Sunday, October 2, 2011

Changes in Claymation

I assume that pretty much everyone grew up with the animations of Wallace and Gromit, but it could just be me. Whether or not this is true however, the style of Aardman animation and claymation has some how found a way into each of our lives, whether it be Chicken Run, Wallace and Gromit, or Flushed Away. Some of the Aardman group have even worked on animations used for Pee Wee's Playhouse and most famously crossed over with DreamWorks.

Chicken Run

Wallace and Gromit

Flushed Away

I bring Aardman Animation Studios up because they have created a new stop-motion feature called The Pirates!
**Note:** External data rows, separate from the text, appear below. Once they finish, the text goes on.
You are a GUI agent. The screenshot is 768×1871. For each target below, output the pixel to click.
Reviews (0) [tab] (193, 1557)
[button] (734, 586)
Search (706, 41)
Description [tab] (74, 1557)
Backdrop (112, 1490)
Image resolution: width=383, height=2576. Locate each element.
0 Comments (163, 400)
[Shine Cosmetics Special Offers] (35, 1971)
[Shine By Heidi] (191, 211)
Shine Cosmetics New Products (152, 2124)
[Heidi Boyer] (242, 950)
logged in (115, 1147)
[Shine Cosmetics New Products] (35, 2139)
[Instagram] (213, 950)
Band of Misfits.

Now, Aardman studios is known for their use of stop-motion clay animation, but they still incorporate CG additions. Flushed Away was Aardman's first completely computer-animated movie, yet the designers maintained the look of the classic stop-motion clay animation. The video below shows the process of stop-motion that Aardman uses for such films like Wallace and Gromit and now The Pirates! Band of Misfits.
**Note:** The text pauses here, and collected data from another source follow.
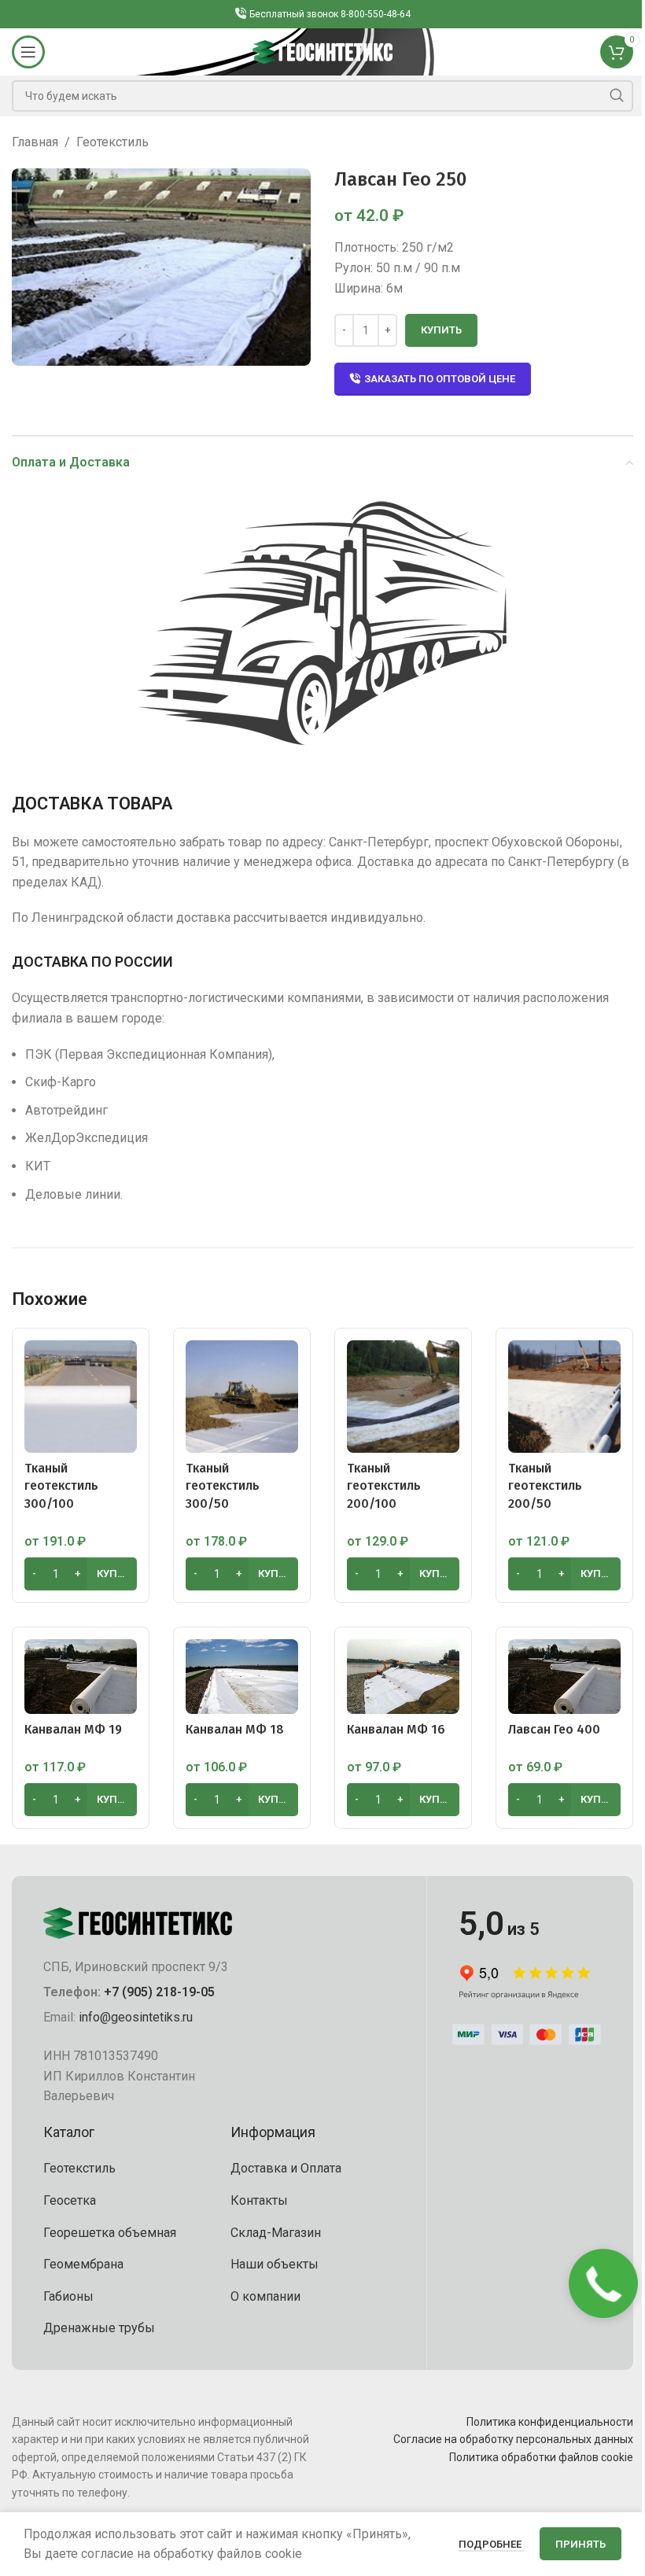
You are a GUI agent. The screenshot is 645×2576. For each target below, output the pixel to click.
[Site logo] (322, 50)
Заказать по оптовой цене (439, 379)
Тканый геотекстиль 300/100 (61, 1486)
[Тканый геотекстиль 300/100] (80, 1396)
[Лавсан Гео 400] (564, 1676)
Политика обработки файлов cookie (541, 2457)
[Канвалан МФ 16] (403, 1676)
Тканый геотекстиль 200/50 (545, 1486)
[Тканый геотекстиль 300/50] (242, 1396)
In a few different interviews with Peter Lord and Peter Baynham (Director of The Pirates! and the co-writer of Arthur Christmas, another mainly CGI feature), they discuss the plots and animation techniques used to create the two movies. In addition, this article from Online Animation Magazine previews both movies.
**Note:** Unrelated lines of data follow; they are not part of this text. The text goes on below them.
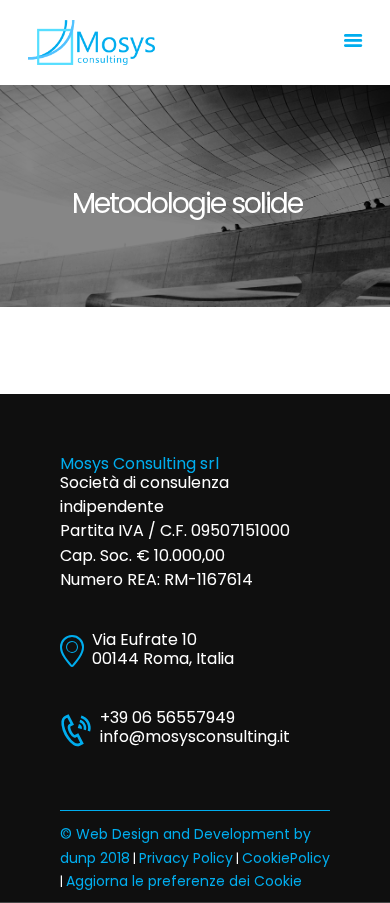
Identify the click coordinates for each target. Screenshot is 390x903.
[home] (91, 29)
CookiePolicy (286, 858)
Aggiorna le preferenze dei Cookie (184, 881)
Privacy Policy (186, 858)
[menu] (353, 41)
I find it very interesting how an animation studio incorporates traditional animation techniques, like stop motion, along with computer generated animation in order to reach their end goal. Using both techniques they can incorporate the best of both animation worlds. Plus, in an age where most all of the younger audience is used to computer animation I find it quite endearing that the directors are making a movie that will attract the older audience nostalgic for stop-motion.